La parábola de la rana hervida

Un día, una rana saltó dentro de una olla con agua hirviendo. Al instante, reaccionó con rapidez y saltó fuera para salvarse. Su instinto de supervivencia no le permitió permanecer ni un segundo en ese lugar peligroso.

Otro día, la misma olla contenía agua fría. Una rana, sin sospechar nada, saltó dentro y comenzó a nadar tranquilamente. Se sentía feliz, como si estuviera en una pequeña piscina improvisada.

Lo que la rana no sabía era que el agua comenzaba a calentarse lentamente. Con el paso del tiempo, el agua fría se volvió templada, pero como el cambio era gradual, la rana se fue adaptando sin preocuparse. Continuaba nadando, confiada y sin notar el peligro.

Poco a poco, la temperatura siguió aumentando hasta que el agua llegó a hervir. La rana, que se había habituado al calor, ya no tuvo fuerzas para reaccionar. Murió sin darse cuenta de que el entorno se había vuelto mortal, simplemente porque el cambio fue tan lento que no despertó sus alarmas.
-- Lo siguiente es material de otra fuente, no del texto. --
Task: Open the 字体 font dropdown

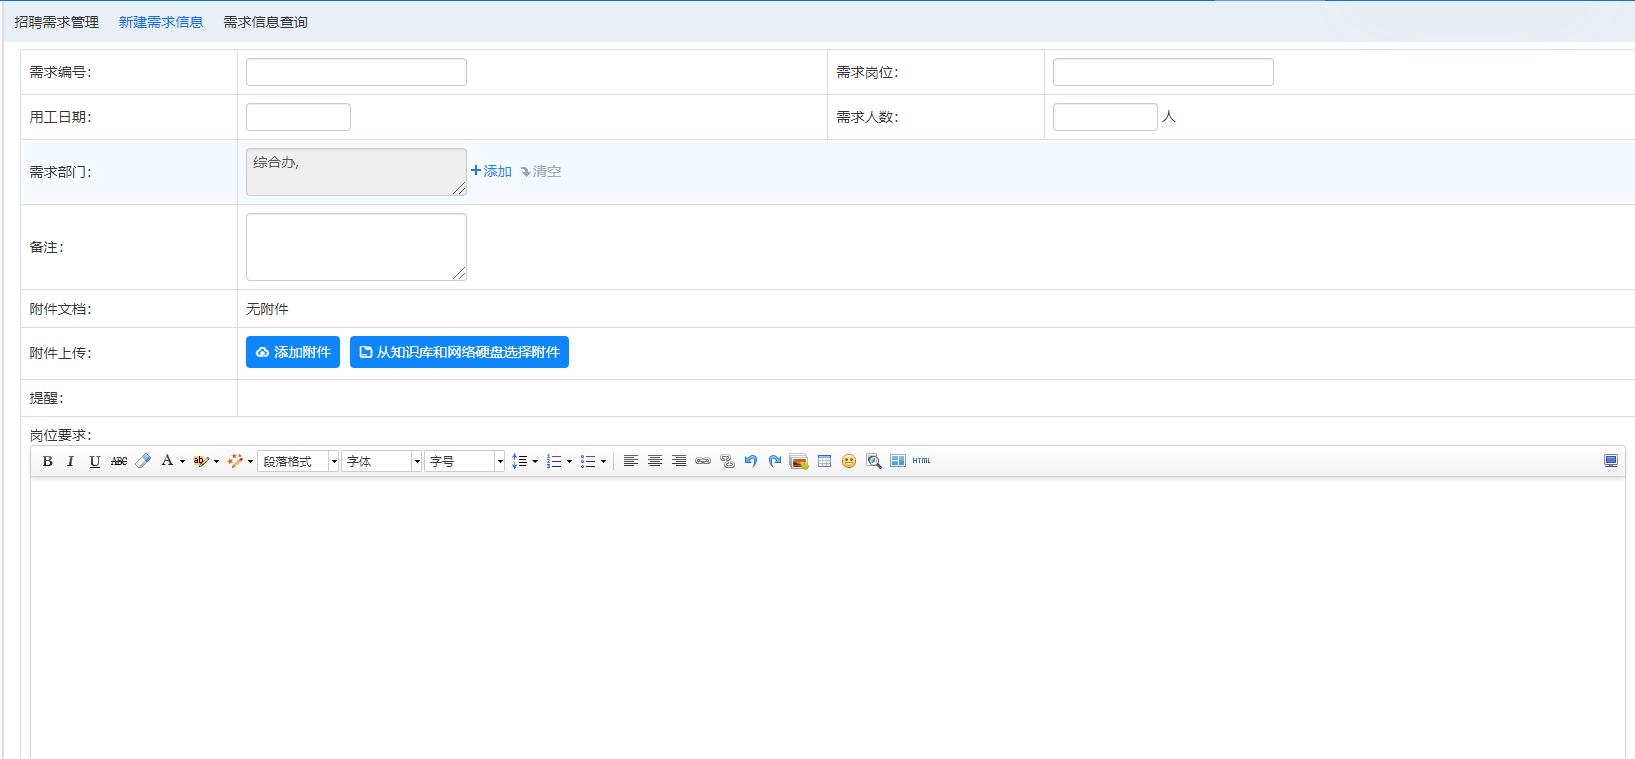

Moraleja: Los cambios graduales pueden llevarte a una adaptación pasiva al entorno, afectando tu bienestar, tu motivación e incluso tu integridad. Mantente consciente, revisa tu entorno y no olvides preguntarte si estás donde realmente quieres estar. Busca lo que te hace bien y no te conformes con lo que simplemente parece cómodo o conocido.

 

Lección de negocios:
Confiarse demasiado en la experiencia puede cegarte ante los pequeños cambios que están ocurriendo a tu alrededor. Así como la rana no reaccionó al aumento gradual de la temperatura, en los negocios puedes quedarte atrapado en lo que “siempre ha funcionado”, sin darte cuenta de que el entorno ya cambió. La experiencia es valiosa, pero si no la acompañas con atención, flexibilidad y pensamiento crítico, puede convertirse en tu peor enemigo. En un mundo que cambia constantemente, el liderazgo no es mantener la temperatura estable, sino revisarla a cada instante.
No esperes a que el malestar sea evidente: pregunta, observa, incomódate y actúa antes de que el agua comience a hervir y las ranas a morir.